Page:
════
Impact of Fuel Composition on Engine Performance

Following the preliminary assessment of fuel composition implications at MN54, the combustion-sensing strategy was implemented in the research engine control system and data was collected over all 13 modes of the SET. In this case, the testing was conducted both with and without fueling correction implemented through the combustion control strategy. To avoid exceeding engine hardware limits, especially at the torque curve, the tests were run on MN65 fuel.

The impacts of the changes in combustion process on torque are shown, over the 12 non-idle SET/ESC modes, in Figure 9. The figure shows that the change in fuel composition increased engine torque, as would be anticipated from the higher density of the fuel. By enabling the sensor-based control strategy to correct the fueling, the torque is returned to closely match the values from the baseline fuel. Deviations in the final torque output are most likely a result of variability in the IMP and combustion sensor measurements: once either IMP or CHR20 were below their uncertainty thresholds, no further correction in fueling was applied. At this stage of development for the system, the tolerance levels for both IMP and CHR20 are relatively broad, leading to the observed variability in torque. Further development effort and improvements in sensor calibration and precision would likely enable further improvement in the accuracy of the fueling correction for torque control.

The increase in fuel mass with the MN65 fuel results in general in an increase in the fuel-oxygen equivalence ratio (EQR), shown in Figure 10. This equivalence ratio is calculated to include oxygen contained in both the fresh air and in the recirculated exhaust gases. The higher EQR is a function of the increased mass of fuel injected for a given pulse-width, due to its higher density, offset by changes in charge mass due to changes in turbocharger response. At all modes, the intake air mass increases significantly with the MN65 fuel, due to the higher exhaust enthalpy and corresponding increase in boost pressure. As with the torque, the correction algorithm brings EQR back to close to its baseline level, as the fuel mass injected is reduced and the lower enthalpy exhaust results in a reduction in turbocharger speed, and hence air flow rate into the cylinder.

Impacts of Fuel Composition on Engine-Out Emissions

The changes in fuel composition can impact emissions results both through the changes to the HRR, to the global equivalence ratio, and through changes to the pollutant formation mechanisms. Previous work highlighted the impact of increased concentrations of ethane and propane on particulate matter emissions at a selected mode in a single-cylinder HPDI engine [10]. The impacts over the full engine map for a multi-cylinder engine have not been reported previously.
════
Dataset extract:

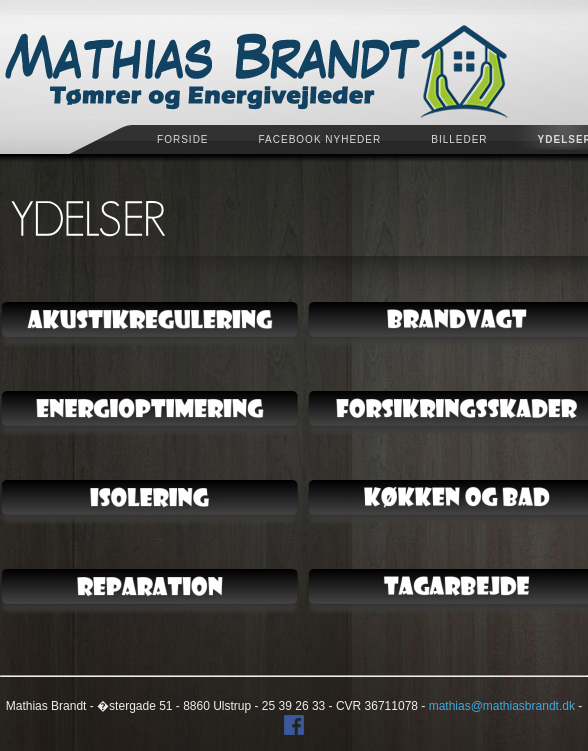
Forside (182, 139)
════
Direction: Carry on the fuel composition text, picking up right after its final sentence. The data comes from a separate, unrelated source.

Response for this exercise:
The higher torque shown in Figure 9, and longer peak heat release rate shown in Figure 8 combine to result in an overall reduction in power-specific NOx emissions, as shown in Figure 11. NOx emissions are generally consistent across much of the engine map, primarily achieved by adjusting EGR quantity and combustion phasing. In general, reductions on the order of 5-10% are observed with the MN65 fuel, but there is no clear trend with either speed or load. The correction of fueling quantity and timing from the combustion-sensor based control system returns the NOx emissions to close to their baseline levels at most modes. The small impact on NOx demonstrates that the chemical composition of the natural gas has only a small impact on engine emissions across the engine operating map. This is not unexpected, as NOx emissions are dominated by the thermal (Zeldovich) mechanism, which is strongly dependent on local temperature and mixing but is relatively insensitive to fuel species. As the adiabatic flame temperature for the mixture changes by less than 1% between MN90 and MN65 fuels, it is not surprising that no significant impact is seen in NOx once the fueling quantity is corrected. These findings agree with previous research which focused on a single operating condition [10]. At one mode (C75) the fueling correction results in NOx that is significantly higher than for the base MN90 fuel. This is due to lower EGR for the corrected fueling at this point.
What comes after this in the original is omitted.